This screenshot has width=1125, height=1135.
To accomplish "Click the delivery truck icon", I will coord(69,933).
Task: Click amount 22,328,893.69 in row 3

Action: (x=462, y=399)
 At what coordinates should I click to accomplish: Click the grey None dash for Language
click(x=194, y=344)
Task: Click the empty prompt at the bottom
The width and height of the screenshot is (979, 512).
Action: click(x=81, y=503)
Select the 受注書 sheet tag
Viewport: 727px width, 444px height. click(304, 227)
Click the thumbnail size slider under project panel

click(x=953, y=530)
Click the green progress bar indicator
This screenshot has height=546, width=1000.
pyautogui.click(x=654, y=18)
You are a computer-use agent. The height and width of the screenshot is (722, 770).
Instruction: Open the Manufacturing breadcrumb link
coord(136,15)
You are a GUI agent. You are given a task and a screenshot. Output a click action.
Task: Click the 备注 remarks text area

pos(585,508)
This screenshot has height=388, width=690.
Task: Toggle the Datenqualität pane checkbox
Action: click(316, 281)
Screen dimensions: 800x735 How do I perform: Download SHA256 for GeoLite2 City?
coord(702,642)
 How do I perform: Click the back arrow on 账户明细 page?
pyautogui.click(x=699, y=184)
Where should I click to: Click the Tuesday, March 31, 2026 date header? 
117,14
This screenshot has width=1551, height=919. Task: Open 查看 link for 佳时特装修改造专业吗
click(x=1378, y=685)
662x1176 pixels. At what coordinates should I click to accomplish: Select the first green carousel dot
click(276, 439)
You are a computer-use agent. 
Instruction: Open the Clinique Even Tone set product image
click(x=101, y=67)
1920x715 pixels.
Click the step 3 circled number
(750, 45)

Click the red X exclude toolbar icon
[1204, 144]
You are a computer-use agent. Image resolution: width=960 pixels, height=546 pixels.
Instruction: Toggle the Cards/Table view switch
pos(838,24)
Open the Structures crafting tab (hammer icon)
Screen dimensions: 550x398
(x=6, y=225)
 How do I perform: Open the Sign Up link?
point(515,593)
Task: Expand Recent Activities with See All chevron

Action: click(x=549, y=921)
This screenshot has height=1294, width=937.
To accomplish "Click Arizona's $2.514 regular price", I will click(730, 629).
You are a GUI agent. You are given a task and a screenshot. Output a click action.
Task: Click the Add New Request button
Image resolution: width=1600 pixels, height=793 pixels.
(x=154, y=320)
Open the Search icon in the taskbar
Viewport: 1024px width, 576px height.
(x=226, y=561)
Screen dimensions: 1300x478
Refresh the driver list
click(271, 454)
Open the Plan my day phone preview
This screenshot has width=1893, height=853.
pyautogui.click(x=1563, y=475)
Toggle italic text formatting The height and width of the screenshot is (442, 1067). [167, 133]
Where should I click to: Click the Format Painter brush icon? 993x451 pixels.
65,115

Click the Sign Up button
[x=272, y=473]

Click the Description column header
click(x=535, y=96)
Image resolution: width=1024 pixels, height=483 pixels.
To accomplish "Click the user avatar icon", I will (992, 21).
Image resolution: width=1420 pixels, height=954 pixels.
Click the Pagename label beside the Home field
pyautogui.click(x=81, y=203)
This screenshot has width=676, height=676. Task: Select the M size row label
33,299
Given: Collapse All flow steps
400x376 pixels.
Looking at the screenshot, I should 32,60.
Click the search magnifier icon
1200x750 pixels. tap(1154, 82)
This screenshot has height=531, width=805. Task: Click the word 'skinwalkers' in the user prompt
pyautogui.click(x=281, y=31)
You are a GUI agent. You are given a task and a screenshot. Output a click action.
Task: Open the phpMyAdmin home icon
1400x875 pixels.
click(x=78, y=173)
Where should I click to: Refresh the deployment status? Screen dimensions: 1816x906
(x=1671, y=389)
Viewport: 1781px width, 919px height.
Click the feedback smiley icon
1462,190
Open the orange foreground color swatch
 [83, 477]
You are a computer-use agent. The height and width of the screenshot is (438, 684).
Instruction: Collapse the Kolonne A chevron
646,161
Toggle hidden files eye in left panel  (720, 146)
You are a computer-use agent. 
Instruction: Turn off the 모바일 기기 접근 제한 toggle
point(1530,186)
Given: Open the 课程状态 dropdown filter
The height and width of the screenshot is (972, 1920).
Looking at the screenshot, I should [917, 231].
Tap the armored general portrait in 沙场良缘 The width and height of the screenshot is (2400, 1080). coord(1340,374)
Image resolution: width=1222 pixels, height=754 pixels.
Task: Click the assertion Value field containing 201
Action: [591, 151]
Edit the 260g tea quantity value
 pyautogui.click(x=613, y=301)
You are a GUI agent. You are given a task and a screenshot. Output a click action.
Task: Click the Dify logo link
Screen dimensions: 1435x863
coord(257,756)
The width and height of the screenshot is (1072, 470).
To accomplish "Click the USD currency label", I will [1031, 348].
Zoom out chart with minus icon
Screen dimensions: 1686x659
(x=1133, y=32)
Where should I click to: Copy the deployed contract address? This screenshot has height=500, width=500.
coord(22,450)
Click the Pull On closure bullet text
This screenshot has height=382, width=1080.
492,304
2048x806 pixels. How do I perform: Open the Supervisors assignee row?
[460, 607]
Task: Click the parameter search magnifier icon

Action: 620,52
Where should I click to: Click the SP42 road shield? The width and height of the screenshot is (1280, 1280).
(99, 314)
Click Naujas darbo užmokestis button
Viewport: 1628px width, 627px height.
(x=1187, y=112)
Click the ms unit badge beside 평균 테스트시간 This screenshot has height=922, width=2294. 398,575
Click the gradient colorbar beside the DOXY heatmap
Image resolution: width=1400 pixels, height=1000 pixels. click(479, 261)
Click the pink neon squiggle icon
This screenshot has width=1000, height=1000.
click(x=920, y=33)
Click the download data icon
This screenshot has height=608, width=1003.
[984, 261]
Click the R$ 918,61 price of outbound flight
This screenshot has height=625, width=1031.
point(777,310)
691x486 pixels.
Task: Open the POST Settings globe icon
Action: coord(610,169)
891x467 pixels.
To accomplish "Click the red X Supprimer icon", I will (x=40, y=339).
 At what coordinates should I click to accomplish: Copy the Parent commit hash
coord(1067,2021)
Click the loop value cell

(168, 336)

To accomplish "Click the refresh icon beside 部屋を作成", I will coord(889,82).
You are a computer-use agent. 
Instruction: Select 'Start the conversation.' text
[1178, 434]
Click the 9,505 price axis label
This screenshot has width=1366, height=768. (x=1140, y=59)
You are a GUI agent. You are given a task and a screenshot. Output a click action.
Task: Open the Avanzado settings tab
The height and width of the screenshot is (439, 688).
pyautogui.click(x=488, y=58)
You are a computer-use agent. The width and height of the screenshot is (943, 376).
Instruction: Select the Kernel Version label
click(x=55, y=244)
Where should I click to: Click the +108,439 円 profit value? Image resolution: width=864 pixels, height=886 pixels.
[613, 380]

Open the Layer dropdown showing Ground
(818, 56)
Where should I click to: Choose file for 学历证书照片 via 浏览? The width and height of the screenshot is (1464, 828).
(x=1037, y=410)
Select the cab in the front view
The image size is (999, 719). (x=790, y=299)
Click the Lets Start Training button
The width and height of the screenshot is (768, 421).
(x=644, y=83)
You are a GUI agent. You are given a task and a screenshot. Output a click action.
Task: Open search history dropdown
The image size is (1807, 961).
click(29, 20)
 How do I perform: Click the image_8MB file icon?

* TASK INSTRUCTIONS *
The material should be transcribed exactly, every line included.

* OUTPUT FOR THIS EXERCISE *
This screenshot has width=1125, height=1135.
To accomplish "Click the delivery truck icon", I will coord(69,933).
Task: Click amount 22,328,893.69 in row 3

Action: (x=462, y=399)
 At what coordinates should I click to accomplish: Click the grey None dash for Language
click(x=194, y=344)
Task: Click the empty prompt at the bottom
The width and height of the screenshot is (979, 512).
Action: click(x=81, y=503)
Select the 受注書 sheet tag
Viewport: 727px width, 444px height. click(304, 227)
Click the thumbnail size slider under project panel

click(x=953, y=530)
Click the green progress bar indicator
This screenshot has height=546, width=1000.
pyautogui.click(x=654, y=18)
You are a computer-use agent. The height and width of the screenshot is (722, 770).
Instruction: Open the Manufacturing breadcrumb link
coord(136,15)
You are a GUI agent. You are given a task and a screenshot. Output a click action.
Task: Click the 备注 remarks text area

pos(585,508)
This screenshot has height=388, width=690.
Task: Toggle the Datenqualität pane checkbox
Action: click(316, 281)
Screen dimensions: 800x735 How do I perform: Download SHA256 for GeoLite2 City?
coord(702,642)
 How do I perform: Click the back arrow on 账户明细 page?
pyautogui.click(x=699, y=184)
Where should I click to: Click the Tuesday, March 31, 2026 date header? 
117,14
This screenshot has width=1551, height=919. Task: Open 查看 link for 佳时特装修改造专业吗
click(x=1378, y=685)
662x1176 pixels. At what coordinates should I click to accomplish: Select the first green carousel dot
click(276, 439)
You are a computer-use agent. 
Instruction: Open the Clinique Even Tone set product image
click(x=101, y=67)
1920x715 pixels.
Click the step 3 circled number
(750, 45)

Click the red X exclude toolbar icon
[1204, 144]
You are a computer-use agent. Image resolution: width=960 pixels, height=546 pixels.
Instruction: Toggle the Cards/Table view switch
pos(838,24)
Open the Structures crafting tab (hammer icon)
Screen dimensions: 550x398
(x=6, y=225)
 How do I perform: Open the Sign Up link?
point(515,593)
Task: Expand Recent Activities with See All chevron

Action: click(x=549, y=921)
This screenshot has height=1294, width=937.
To accomplish "Click Arizona's $2.514 regular price", I will click(730, 629).
You are a GUI agent. You are given a task and a screenshot. Output a click action.
Task: Click the Add New Request button
Image resolution: width=1600 pixels, height=793 pixels.
(x=154, y=320)
Open the Search icon in the taskbar
Viewport: 1024px width, 576px height.
(x=226, y=561)
Screen dimensions: 1300x478
Refresh the driver list
click(271, 454)
Open the Plan my day phone preview
This screenshot has width=1893, height=853.
pyautogui.click(x=1563, y=475)
Toggle italic text formatting The height and width of the screenshot is (442, 1067). [167, 133]
Where should I click to: Click the Format Painter brush icon? 993x451 pixels.
65,115

Click the Sign Up button
[x=272, y=473]

Click the Description column header
click(x=535, y=96)
Image resolution: width=1024 pixels, height=483 pixels.
To accomplish "Click the user avatar icon", I will (992, 21).
Image resolution: width=1420 pixels, height=954 pixels.
Click the Pagename label beside the Home field
pyautogui.click(x=81, y=203)
This screenshot has width=676, height=676. Task: Select the M size row label
33,299
Given: Collapse All flow steps
400x376 pixels.
Looking at the screenshot, I should 32,60.
Click the search magnifier icon
1200x750 pixels. tap(1154, 82)
This screenshot has height=531, width=805. Task: Click the word 'skinwalkers' in the user prompt
pyautogui.click(x=281, y=31)
You are a GUI agent. You are given a task and a screenshot. Output a click action.
Task: Open the phpMyAdmin home icon
1400x875 pixels.
click(x=78, y=173)
Where should I click to: Refresh the deployment status? Screen dimensions: 1816x906
(x=1671, y=389)
Viewport: 1781px width, 919px height.
Click the feedback smiley icon
1462,190
Open the orange foreground color swatch
 [83, 477]
You are a computer-use agent. The height and width of the screenshot is (438, 684).
Instruction: Collapse the Kolonne A chevron
646,161
Toggle hidden files eye in left panel  (720, 146)
You are a computer-use agent. 
Instruction: Turn off the 모바일 기기 접근 제한 toggle
point(1530,186)
Given: Open the 课程状态 dropdown filter
The height and width of the screenshot is (972, 1920).
Looking at the screenshot, I should [917, 231].
Tap the armored general portrait in 沙场良缘 The width and height of the screenshot is (2400, 1080). coord(1340,374)
Image resolution: width=1222 pixels, height=754 pixels.
Task: Click the assertion Value field containing 201
Action: [591, 151]
Edit the 260g tea quantity value
 pyautogui.click(x=613, y=301)
You are a GUI agent. You are given a task and a screenshot. Output a click action.
Task: Click the Dify logo link
Screen dimensions: 1435x863
coord(257,756)
The width and height of the screenshot is (1072, 470).
To accomplish "Click the USD currency label", I will [1031, 348].
Zoom out chart with minus icon
Screen dimensions: 1686x659
(x=1133, y=32)
Where should I click to: Copy the deployed contract address? This screenshot has height=500, width=500.
coord(22,450)
Click the Pull On closure bullet text
This screenshot has height=382, width=1080.
492,304
2048x806 pixels. How do I perform: Open the Supervisors assignee row?
[460, 607]
Task: Click the parameter search magnifier icon

Action: 620,52
Where should I click to: Click the SP42 road shield? The width and height of the screenshot is (1280, 1280).
(99, 314)
Click Naujas darbo užmokestis button
Viewport: 1628px width, 627px height.
(x=1187, y=112)
Click the ms unit badge beside 평균 테스트시간 This screenshot has height=922, width=2294. 398,575
Click the gradient colorbar beside the DOXY heatmap
Image resolution: width=1400 pixels, height=1000 pixels. click(479, 261)
Click the pink neon squiggle icon
This screenshot has width=1000, height=1000.
click(x=920, y=33)
Click the download data icon
This screenshot has height=608, width=1003.
[984, 261]
Click the R$ 918,61 price of outbound flight
This screenshot has height=625, width=1031.
point(777,310)
691x486 pixels.
Task: Open the POST Settings globe icon
Action: coord(610,169)
891x467 pixels.
To accomplish "Click the red X Supprimer icon", I will (x=40, y=339).
 At what coordinates should I click to accomplish: Copy the Parent commit hash
coord(1067,2021)
Click the loop value cell

(168, 336)

To accomplish "Click the refresh icon beside 部屋を作成", I will coord(889,82).
You are a computer-use agent. 
Instruction: Select 'Start the conversation.' text
[1178, 434]
Click the 9,505 price axis label
This screenshot has width=1366, height=768. (x=1140, y=59)
You are a GUI agent. You are given a task and a screenshot. Output a click action.
Task: Open the Avanzado settings tab
The height and width of the screenshot is (439, 688).
pyautogui.click(x=488, y=58)
You are a computer-use agent. The width and height of the screenshot is (943, 376).
Instruction: Select the Kernel Version label
click(x=55, y=244)
Where should I click to: Click the +108,439 円 profit value? Image resolution: width=864 pixels, height=886 pixels.
[613, 380]

Open the Layer dropdown showing Ground
(818, 56)
Where should I click to: Choose file for 学历证书照片 via 浏览? The width and height of the screenshot is (1464, 828).
(x=1037, y=410)
Select the cab in the front view
The image size is (999, 719). (x=790, y=299)
Click the Lets Start Training button
The width and height of the screenshot is (768, 421).
(x=644, y=83)
You are a GUI agent. You are given a task and a screenshot. Output a click action.
Task: Open search history dropdown
The image size is (1807, 961).
click(29, 20)
 How do I perform: Click the image_8MB file icon?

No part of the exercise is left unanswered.